[Problem details] Copy each line of the data that has "blue" in it.

[Supplied material]
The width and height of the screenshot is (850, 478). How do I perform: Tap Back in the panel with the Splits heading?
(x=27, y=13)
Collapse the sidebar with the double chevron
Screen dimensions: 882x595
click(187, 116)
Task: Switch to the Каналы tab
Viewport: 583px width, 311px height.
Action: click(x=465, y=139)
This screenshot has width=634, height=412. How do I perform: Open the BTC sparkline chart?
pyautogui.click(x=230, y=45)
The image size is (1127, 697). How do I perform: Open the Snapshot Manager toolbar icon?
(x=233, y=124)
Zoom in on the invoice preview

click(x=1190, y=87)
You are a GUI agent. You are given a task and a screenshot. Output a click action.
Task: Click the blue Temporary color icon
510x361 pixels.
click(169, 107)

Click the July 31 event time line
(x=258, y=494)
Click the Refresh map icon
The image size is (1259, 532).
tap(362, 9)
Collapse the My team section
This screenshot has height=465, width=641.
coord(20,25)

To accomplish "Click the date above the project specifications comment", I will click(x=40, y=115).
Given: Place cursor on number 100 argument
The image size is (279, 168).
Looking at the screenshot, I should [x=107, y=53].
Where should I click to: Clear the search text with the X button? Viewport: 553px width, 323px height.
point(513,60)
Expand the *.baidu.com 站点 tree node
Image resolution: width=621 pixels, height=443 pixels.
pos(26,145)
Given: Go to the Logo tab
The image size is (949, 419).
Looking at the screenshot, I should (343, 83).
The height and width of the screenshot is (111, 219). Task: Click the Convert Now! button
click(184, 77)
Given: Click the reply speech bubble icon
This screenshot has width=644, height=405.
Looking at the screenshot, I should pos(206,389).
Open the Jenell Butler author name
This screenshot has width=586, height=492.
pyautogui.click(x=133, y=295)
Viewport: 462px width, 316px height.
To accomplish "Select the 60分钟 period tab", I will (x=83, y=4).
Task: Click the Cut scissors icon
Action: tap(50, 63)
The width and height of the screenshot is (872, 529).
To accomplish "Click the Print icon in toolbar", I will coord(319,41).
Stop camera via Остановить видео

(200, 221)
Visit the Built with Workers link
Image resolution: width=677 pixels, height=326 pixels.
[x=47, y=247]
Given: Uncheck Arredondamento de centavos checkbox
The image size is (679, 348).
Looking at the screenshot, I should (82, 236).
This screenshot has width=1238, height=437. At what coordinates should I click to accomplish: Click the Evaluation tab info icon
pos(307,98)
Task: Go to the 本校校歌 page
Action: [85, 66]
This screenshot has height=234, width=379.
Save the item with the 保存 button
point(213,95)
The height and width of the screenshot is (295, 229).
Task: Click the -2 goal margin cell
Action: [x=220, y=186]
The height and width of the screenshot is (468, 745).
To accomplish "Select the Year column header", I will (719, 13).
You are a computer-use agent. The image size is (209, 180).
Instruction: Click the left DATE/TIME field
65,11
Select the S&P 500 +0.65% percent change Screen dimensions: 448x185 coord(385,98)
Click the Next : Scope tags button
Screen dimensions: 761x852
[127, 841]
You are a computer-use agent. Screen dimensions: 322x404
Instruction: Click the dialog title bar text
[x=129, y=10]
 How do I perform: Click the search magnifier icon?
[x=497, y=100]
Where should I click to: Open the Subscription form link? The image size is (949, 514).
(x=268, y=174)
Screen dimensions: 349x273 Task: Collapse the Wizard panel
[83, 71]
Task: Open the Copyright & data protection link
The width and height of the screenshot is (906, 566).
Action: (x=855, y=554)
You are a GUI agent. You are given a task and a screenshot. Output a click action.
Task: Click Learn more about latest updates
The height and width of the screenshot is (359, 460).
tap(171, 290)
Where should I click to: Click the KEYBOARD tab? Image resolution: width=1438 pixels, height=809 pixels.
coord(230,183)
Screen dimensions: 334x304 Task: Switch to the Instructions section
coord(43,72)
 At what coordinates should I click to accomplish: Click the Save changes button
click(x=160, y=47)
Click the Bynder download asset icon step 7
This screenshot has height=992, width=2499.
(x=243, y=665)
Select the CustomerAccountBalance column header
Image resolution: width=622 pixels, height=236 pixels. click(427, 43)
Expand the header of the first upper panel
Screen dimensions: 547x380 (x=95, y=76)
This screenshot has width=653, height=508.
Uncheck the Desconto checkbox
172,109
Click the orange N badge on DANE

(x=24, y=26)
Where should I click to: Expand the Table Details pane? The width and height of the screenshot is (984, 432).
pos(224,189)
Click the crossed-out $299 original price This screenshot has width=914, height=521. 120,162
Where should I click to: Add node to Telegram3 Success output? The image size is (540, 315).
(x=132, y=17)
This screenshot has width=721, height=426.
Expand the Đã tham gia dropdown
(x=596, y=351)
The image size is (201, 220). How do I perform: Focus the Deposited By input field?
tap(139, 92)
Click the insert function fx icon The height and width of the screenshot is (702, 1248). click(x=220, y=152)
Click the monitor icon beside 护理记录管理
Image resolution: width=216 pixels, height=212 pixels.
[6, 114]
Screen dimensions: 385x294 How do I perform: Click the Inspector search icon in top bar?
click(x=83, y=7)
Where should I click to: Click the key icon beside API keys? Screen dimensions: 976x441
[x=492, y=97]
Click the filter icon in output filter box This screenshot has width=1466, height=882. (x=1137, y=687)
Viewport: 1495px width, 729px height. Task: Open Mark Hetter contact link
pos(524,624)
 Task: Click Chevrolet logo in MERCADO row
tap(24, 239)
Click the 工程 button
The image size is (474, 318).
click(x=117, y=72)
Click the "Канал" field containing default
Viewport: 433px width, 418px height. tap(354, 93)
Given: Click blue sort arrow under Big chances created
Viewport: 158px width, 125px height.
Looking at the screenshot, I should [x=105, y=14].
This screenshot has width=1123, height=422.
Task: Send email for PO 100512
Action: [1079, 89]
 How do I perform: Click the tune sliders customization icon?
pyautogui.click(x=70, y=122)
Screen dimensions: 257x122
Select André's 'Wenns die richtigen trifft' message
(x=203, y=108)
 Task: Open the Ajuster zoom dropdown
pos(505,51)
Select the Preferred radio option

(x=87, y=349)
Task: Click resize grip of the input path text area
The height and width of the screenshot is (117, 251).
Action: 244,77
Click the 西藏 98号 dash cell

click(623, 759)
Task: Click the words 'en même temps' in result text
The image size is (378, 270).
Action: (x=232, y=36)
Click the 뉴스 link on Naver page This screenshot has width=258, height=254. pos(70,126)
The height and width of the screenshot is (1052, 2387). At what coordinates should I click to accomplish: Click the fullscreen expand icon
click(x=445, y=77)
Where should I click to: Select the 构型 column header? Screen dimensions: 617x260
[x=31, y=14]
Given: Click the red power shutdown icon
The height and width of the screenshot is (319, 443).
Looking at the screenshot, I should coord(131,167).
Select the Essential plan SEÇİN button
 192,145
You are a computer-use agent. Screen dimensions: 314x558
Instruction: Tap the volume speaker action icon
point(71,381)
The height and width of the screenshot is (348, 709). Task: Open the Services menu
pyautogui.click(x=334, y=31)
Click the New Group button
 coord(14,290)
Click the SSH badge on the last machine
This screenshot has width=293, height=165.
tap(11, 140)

[Written response]
Task: Click the blue Temporary color icon
Given: Click blue sort arrow under Big chances created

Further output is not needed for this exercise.